From mboxrd@z Thu Jan  1 00:00:00 1970
Received: (from weis@localhost) by pauillac.inria.fr (8.7.6/8.7.3) id MAA01821 for caml-red; Mon, 26 Jun 2000 12:29:29 +0200 (MET DST)
Received: from nez-perce.inria.fr (nez-perce.inria.fr [192.93.2.78]) by pauillac.inria.fr (8.7.6/8.7.3) with ESMTP id TAA23724 for <caml-list@pauillac.inria.fr>; Sat, 24 Jun 2000 19:58:35 +0200 (MET DST)
Received: from isil.localdomain (adsl-151-201-234-16.bellatlantic.net [151.201.234.16])
	by nez-perce.inria.fr (8.10.0/8.10.0) with ESMTP id e5OHwU117394
	for <caml-list@inria.fr>; Sat, 24 Jun 2000 19:58:34 +0200 (MET DST)
Received: by isil.localdomain (Postfix, from userid 1000)
	id 43A10369DD; Sat, 24 Jun 2000 14:03:11 -0400 (EDT)
To: Markus Mottl <mottl@miss.wu-wien.ac.at>
Cc: caml-list@inria.fr
Subject: Re: Labels and operators
References: <87bt0y71f9.fsf@isil.localdomain>
	<20000624164420.B5164@miss.wu-wien.ac.at>
From: John Prevost <prevost@maya.com>
Date: 24 Jun 2000 14:03:10 -0400
In-Reply-To: Markus Mottl's message of "Sat, 24 Jun 2000 16:44:20 +0200"
Message-ID: <87zoob7y8x.fsf@isil.localdomain>
User-Agent: Gnus/5.0807 (Gnus v5.8.7) Emacs/20.7
MIME-Version: 1.0
Content-Type: text/plain; charset=us-ascii
Sender: weis@pauillac.inria.fr

>>>>> "mm" == Markus Mottl <mottl@miss.wu-wien.ac.at> writes:

    mm> Well, sometimes we are really struck by the only
    mm> "two-dimensional" way in which we can write our sources
    mm> (top-down + left-right).

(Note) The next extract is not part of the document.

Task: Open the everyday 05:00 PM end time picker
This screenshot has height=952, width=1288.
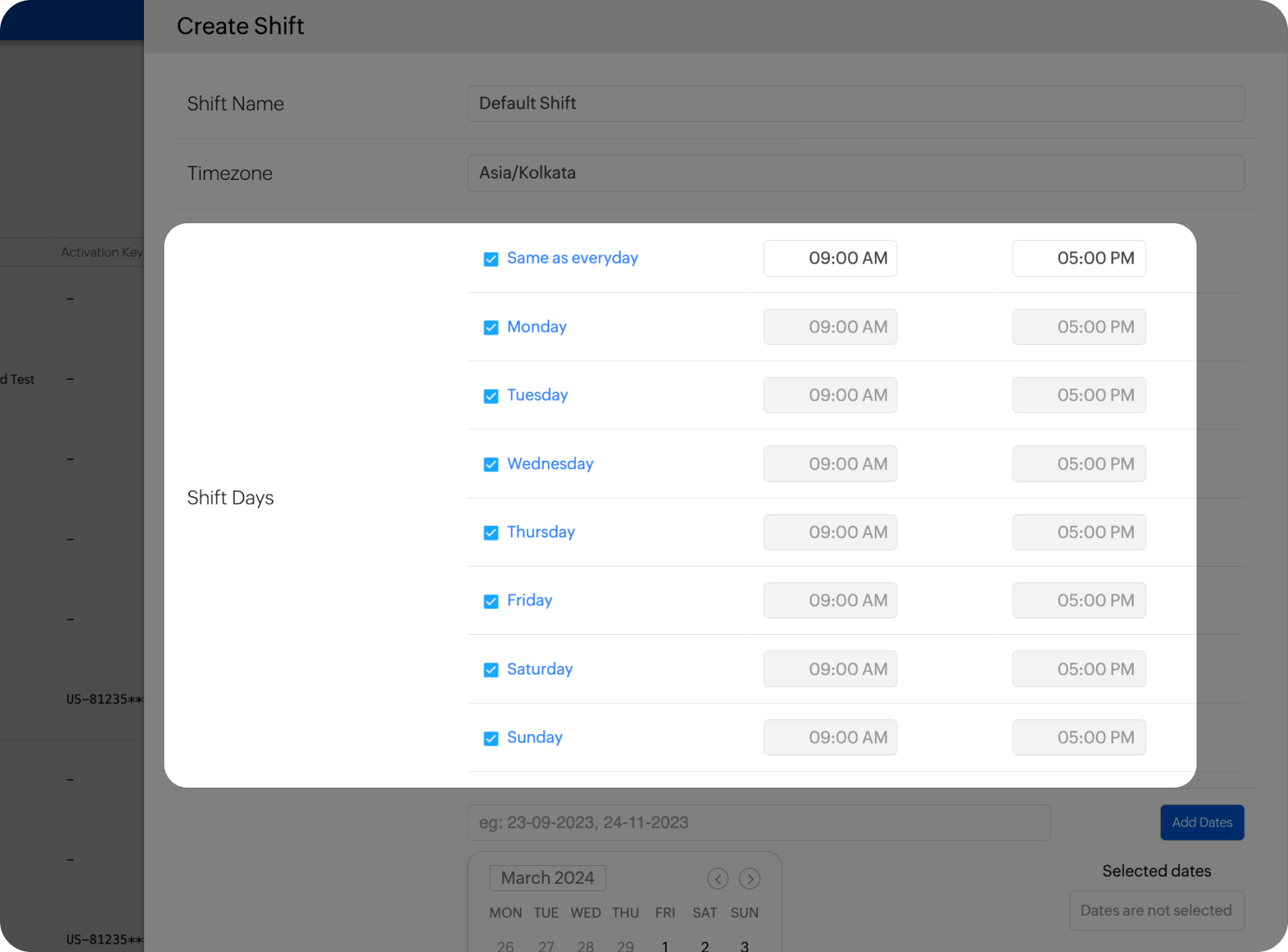Action: [x=1079, y=258]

If we could write into the depth,
    mm> there would be an elegant solution for adding arguments to
    mm> infix operators...

    >> The only solution I can think of is something like:
    mm> [snip]
    >> # "foo" =~ re "f";; - : bool = true # "foo" =~ re "f" ~pos:1;;
    >> - : bool = false
    >> 
    >> Which, well, works, but seems kind of nasty.

    mm> I normally try to avoid new operators, but if I wanted to have
    mm> a somewhat "powered up" version of "=~", your version here
    mm> would look fine to me - just read every piece aloud:

    mm>   "foo" =~ re "f" ~pos:1 "foo" - is matched by - regular
    mm> expression - "f" - at position one

    mm> This is pretty close to the human way of expressing
    mm> things. (Larry Wall, the linguist, would be proud of you! ;-)

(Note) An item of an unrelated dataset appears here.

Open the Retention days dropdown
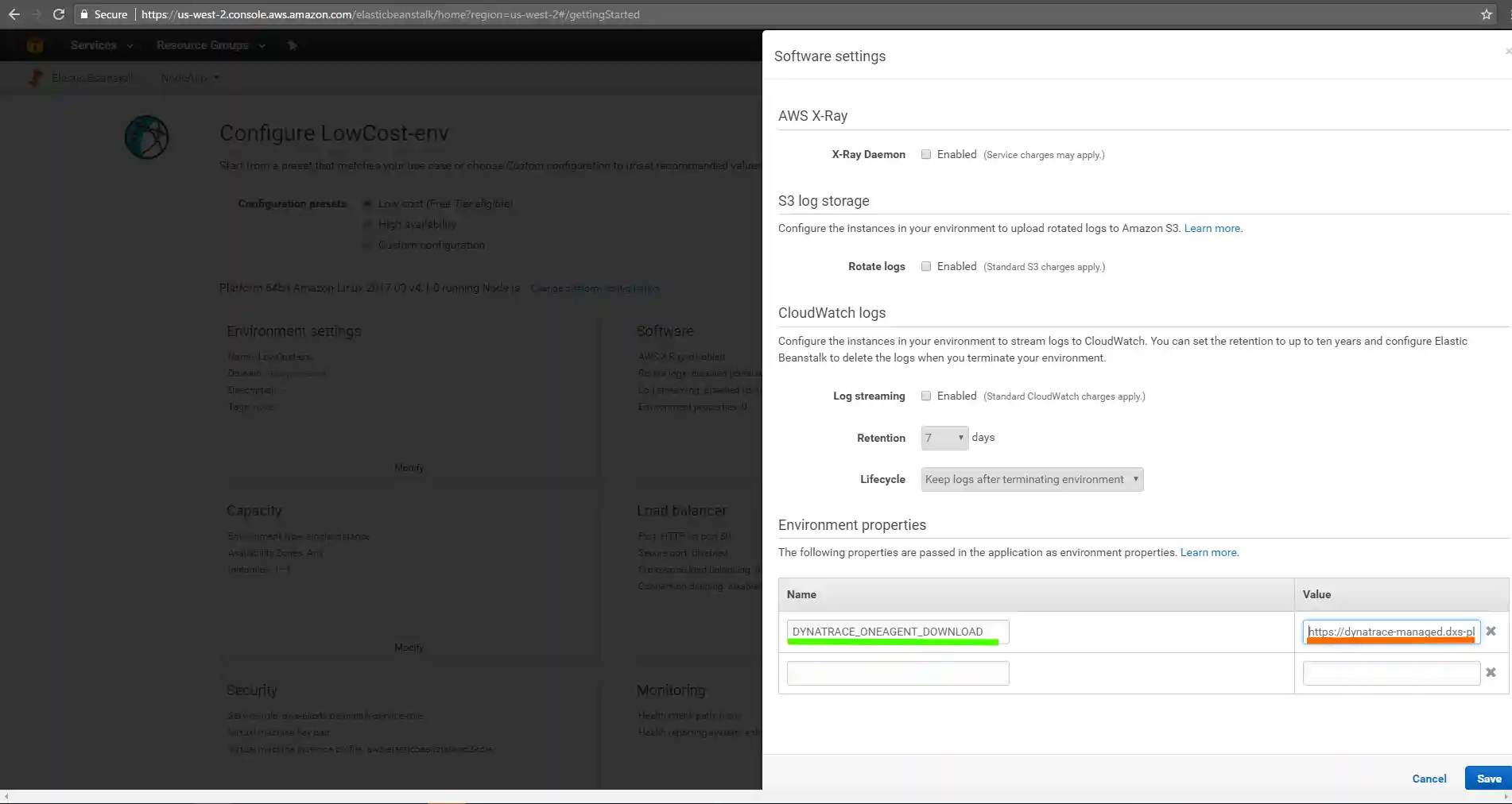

Honestly, lingustics is a hobby of mine, and Larry (whom I've met)
doesn't impress me much.  ;>

    >> since the labelled args could not in any way shape or form be
    >> thought to go with either expr1 or expr2.  This would lead to
    >> things like:
    >> 
    >> # "foo" =~ ~pos:1 "f";; - : bool = false
    >> 
    >> being possible.  Don't know whether it's a great idea, though.

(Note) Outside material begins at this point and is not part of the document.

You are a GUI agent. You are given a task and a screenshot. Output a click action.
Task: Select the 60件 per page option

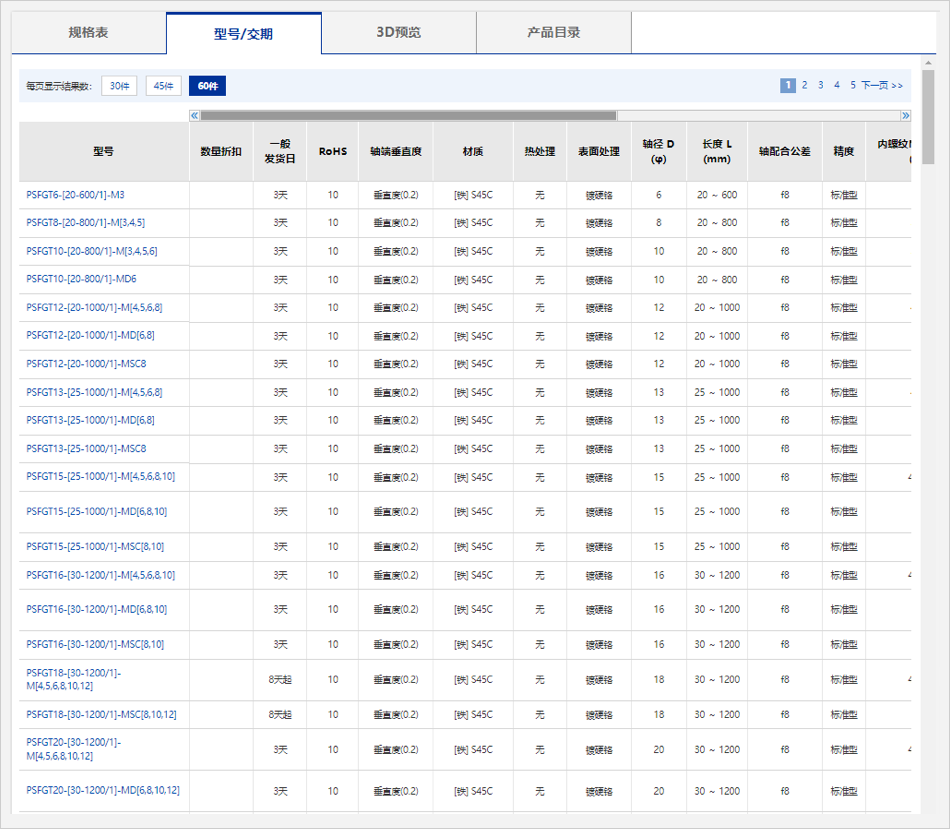click(207, 86)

    mm> I prefer your first version: "subject", "verb" and "object"
    mm> are close together, the additional modifiers only follow
    mm> afterwards. To my knowledge, most natural languages would
    mm> order expressions like this.

This is a good point, which I'd forgotten.  Natural languages have the
habit of ordering things so that the main arguments of a word
(whatever sort of word that may be) are always closer to the word than
any optional hangers on.  Essentially, this is to avoid problems like:

I gave the mayor of the northernmost city of the northernmost province
of the northernmost nation a token.

If you draw a picture of the structure of this sentence, you end up
with a big deep tree in between the verb "gave" and "a token", which
is the primary argument of that verb.  If you shift things around a
little, you don't get the problem:

I gave a token to the mayor of ...

So your assertion that most natural languages would order expressions
this way is well founded, unless you happen to know that R->L
languages are actually statistically more common than L->R languages
in the world, and therefore we should be writing:

~pos:1 "f" re =~ "foo";

;>

Anyway, the current syntax is enough.  =~ re ... also means that you
could have =~ other things, which might be useful.  And, if I really
cared, camlp4 could give me the full horror of things like:

"foo" =~ /f/i

John.